When I saw him standing at full height, I realized exactly how much his body structure reminds me of his penis.
so, just learned that EVERYONE heard pretty much everything last night. my roommates were surprised to learn you're a dirty talker.
Haha he acted like he's never seen a tampon catapolt across the hall before
Bubblewrap condoms. We can steal Ziplock's new slogan. Protection you can hear.
Restaurants Roasting People Who Gave Them Negative Yelp Reviews (25 Pics)
I'm sure I'm not the FIRST newly single girl to table dance at a family restaurant.
There's a stripper banging on the door demanding to see you.
I didn't want to have to tell you this, violating our brother/sister code not to discuss these things but: for the love of christ stop inviting that 21 year old idiot I slept with for six months to EVERY PARTY WE THROW.
it wasn't a normal cookie, i figured that out 45 minutes into my exam
When you called me you were telling a hobo that you couldn't spare ten bucks bc that was your beer money. All your words were slurred.
Fuck him.
Woman Posts Harassing DMs From Creep Online, Now He’s Upset Because People Told His Mom
I'm still drunk. I put on workout clothes this morning and just puked in my bathroom. That's the same as going to the gym, right?

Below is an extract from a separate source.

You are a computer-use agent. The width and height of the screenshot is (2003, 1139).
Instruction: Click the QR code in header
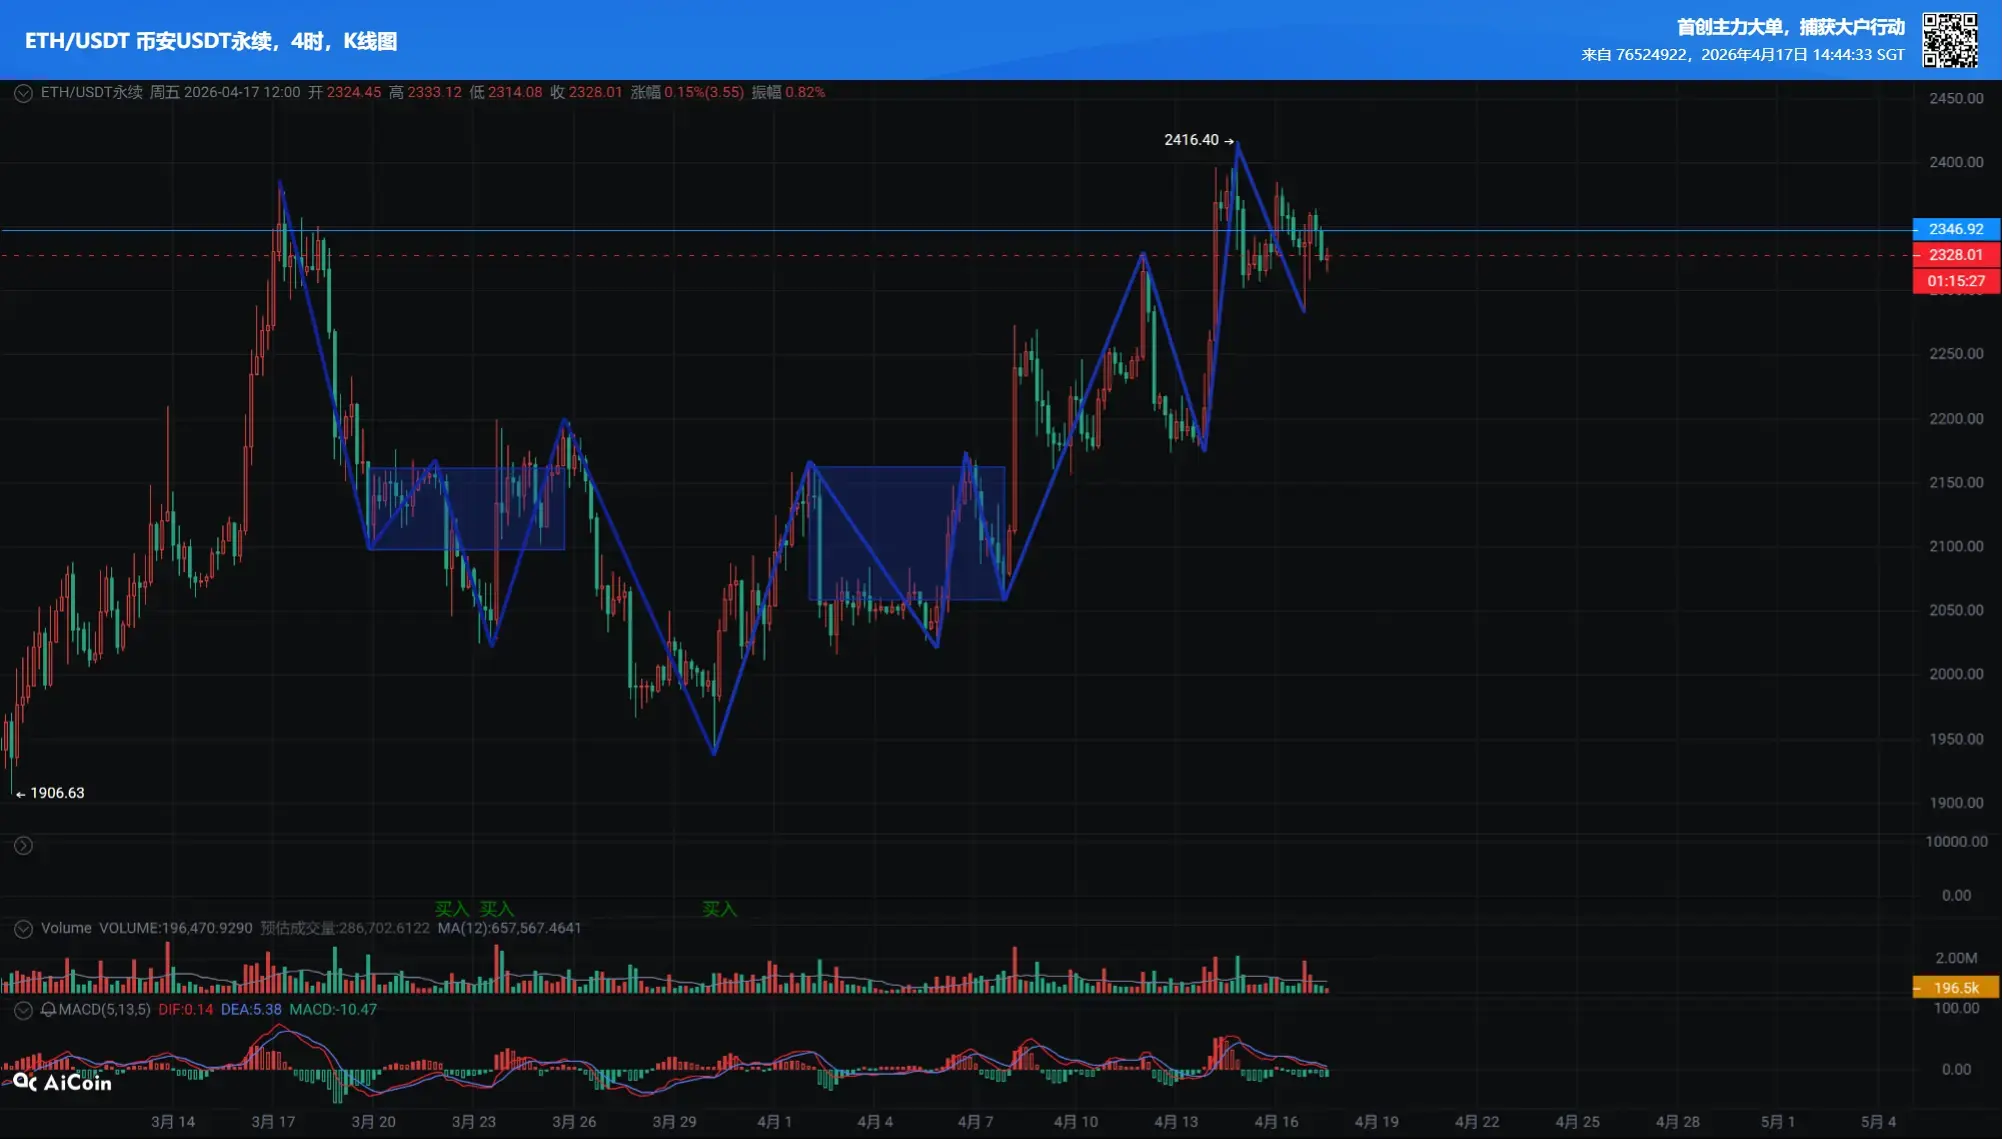1949,40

We christened the whole apartment and fucked on the balcony. It was amazing. I'm 100% sure downtown heard me climax. Now we can unpack.
All she has to do is text me and my dick gets hard. It doesn't matter what it's about. Last text was about a homeless dude
I kind of really want to call off the engagement but I kind of need his mom's mashed potatoes on thanksgiving so I'm between a rock & a hard place here
Just try not to have a boner when you're giving your best man speech, it will really kill the vibe
Just fell out of the attic onto the garage floor. Okay but might go for an x ray. Smashed one of the kitchen drawers to bits.